S’il passe du Patrimoine aux Transports, Pablo Rodriguez conserve son rôle crucial de lieutenant politique au Québec. Depuis qu’il occupe ce poste, M. Rodriguez a multiplié les efforts, loin des caméras, afin de maintenir des relations de travail solides et efficaces avec les principaux ministres du gouvernement Legault. Il s’assure d’aplanir les différends entre Ottawa et Québec, dans la mesure du possible, avant qu’ils ne fassent les manchettes.

PHOTO ADRIAN WYLD, LA PRESSE CANADIENNE

Le premier ministre Justin Trudeau félicite Pablo Rodriguez après que ce dernier a prêté serment en tant que ministre des Transports.

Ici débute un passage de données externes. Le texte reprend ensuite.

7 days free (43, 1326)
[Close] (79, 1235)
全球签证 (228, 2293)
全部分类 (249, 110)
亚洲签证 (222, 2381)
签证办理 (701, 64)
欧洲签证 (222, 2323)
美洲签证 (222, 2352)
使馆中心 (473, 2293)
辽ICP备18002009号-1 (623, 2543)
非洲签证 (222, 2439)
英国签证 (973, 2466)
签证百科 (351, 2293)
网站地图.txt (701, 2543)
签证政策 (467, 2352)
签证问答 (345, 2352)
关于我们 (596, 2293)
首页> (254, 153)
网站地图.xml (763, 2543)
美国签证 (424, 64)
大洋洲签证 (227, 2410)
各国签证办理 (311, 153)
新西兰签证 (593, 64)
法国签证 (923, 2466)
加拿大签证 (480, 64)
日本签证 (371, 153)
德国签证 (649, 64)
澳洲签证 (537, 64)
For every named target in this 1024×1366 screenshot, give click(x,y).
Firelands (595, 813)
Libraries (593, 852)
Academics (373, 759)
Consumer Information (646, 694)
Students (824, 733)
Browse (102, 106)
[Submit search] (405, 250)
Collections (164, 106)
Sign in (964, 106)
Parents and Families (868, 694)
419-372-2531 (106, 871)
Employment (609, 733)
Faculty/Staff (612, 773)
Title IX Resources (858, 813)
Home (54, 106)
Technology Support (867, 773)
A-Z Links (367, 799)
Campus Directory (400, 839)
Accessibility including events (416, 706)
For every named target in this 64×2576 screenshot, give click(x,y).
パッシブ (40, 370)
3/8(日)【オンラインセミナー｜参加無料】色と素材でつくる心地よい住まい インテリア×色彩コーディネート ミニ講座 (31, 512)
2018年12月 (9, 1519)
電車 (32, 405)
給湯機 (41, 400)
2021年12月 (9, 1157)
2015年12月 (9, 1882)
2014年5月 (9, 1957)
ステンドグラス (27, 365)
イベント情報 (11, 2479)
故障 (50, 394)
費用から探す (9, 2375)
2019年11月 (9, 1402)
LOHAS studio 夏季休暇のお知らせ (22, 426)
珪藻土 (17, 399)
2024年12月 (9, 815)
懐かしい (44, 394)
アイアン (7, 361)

« En tant que lieutenant, Pablo prend souvent le téléphone et réussit à régler des dossiers à la satisfaction de tout le monde », confie en coulisses une source proche du ministre en donnant en exemple le dossier du logement et celui de l’immigration.

M. Rodriguez joue aussi un rôle tout aussi discret et efficace auprès de ses collègues du Cabinet des autres provinces, qui ne sont pas toujours au fait de la réalité québécoise. Il prend le temps de leur expliquer les aspirations et les intérêts des Québécois francophones. Le but : éviter les confrontations inutiles entre Québec et Ottawa découlant d’un manque de compréhension de la part d’un ministre anglophone.

Fait intéressant, M. Rodriguez n’est pas le premier lieutenant politique à se voir confier le ministère des Transports au cours des 20 dernières années. Le regretté Jean Lapierre a cumulé ces fonctions dans le gouvernement libéral de Paul Martin, tout comme Lawrence Cannon et Denis Lebel dans le gouvernement conservateur de Stephen Harper.

Une courte victoire ou une défaite

En prévision du prochain scrutin, les libéraux ont fait leurs calculs : ils doivent conserver les sièges qu’ils détiennent au Québec, voire faire des gains aux dépens du Parti conservateur et du Bloc québécois, s’ils veulent maximiser leurs chances d’obtenir un nouveau mandat.

Certes, les nombreux sièges que compte la grande région de Toronto doivent aussi demeurer dans le giron libéral. Mais le Québec va assurément faire pencher la balance entre une courte victoire et une défaite au prochain scrutin.

« Le Québec demeure la pierre angulaire du gouvernement. Le premier ministre l’a démontré avec le remaniement ministériel », a soutenu une source gouvernementale proche de Justin Trudeau.